Repeat exactly every line that comes at or after the line containing "Given: Select the 100 ポイント ticket badge", through the end of the entries below.

Collected data:
────────────────

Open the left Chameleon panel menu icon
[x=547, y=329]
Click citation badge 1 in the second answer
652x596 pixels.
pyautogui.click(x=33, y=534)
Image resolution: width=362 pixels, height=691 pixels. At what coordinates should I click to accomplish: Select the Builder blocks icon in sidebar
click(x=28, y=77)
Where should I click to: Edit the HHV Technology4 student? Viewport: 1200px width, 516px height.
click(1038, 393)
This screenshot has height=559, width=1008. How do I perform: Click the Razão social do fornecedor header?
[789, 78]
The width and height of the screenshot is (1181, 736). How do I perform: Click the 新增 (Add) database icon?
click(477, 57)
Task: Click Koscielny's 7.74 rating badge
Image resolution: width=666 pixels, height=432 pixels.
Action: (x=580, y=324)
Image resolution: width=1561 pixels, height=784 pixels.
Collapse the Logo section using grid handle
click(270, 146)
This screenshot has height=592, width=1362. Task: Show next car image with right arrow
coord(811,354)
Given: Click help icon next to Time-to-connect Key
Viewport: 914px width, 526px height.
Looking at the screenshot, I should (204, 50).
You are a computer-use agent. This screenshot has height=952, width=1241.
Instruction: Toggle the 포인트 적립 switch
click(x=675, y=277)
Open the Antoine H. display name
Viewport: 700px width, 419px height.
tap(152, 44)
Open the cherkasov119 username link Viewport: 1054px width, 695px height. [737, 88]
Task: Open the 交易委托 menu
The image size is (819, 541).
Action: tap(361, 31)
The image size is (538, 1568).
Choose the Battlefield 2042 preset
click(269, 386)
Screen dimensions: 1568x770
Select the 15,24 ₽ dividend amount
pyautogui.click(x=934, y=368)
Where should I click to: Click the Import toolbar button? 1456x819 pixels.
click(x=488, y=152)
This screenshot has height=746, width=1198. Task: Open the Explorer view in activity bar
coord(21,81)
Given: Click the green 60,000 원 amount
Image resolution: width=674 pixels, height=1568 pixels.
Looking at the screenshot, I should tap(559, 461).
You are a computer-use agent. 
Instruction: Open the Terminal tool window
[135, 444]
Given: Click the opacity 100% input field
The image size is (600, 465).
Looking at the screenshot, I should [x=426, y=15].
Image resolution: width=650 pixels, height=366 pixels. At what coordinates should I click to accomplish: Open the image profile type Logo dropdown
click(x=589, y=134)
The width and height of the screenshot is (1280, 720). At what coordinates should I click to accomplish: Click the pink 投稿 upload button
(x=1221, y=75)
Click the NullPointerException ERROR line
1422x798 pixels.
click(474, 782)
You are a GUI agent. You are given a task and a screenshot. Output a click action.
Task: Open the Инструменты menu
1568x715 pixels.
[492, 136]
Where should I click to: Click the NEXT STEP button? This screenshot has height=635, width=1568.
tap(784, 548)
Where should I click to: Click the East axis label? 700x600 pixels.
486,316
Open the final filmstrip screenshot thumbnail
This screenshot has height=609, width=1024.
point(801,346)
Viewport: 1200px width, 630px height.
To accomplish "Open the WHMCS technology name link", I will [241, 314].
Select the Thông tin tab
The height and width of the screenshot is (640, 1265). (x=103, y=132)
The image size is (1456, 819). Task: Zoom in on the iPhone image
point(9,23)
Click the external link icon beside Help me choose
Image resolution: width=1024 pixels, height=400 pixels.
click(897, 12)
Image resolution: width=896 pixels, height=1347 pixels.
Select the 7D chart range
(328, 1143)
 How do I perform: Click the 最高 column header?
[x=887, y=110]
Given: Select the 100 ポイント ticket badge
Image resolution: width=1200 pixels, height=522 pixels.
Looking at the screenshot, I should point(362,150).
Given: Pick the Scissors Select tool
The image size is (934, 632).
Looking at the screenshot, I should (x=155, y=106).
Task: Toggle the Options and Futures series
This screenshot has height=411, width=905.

────────────────

## [REPLY]
Given: Select the 100 ポイント ticket badge
Image resolution: width=1200 pixels, height=522 pixels.
Looking at the screenshot, I should point(362,150).
Given: Pick the Scissors Select tool
The image size is (934, 632).
Looking at the screenshot, I should (x=155, y=106).
Task: Toggle the Options and Futures series
This screenshot has height=411, width=905.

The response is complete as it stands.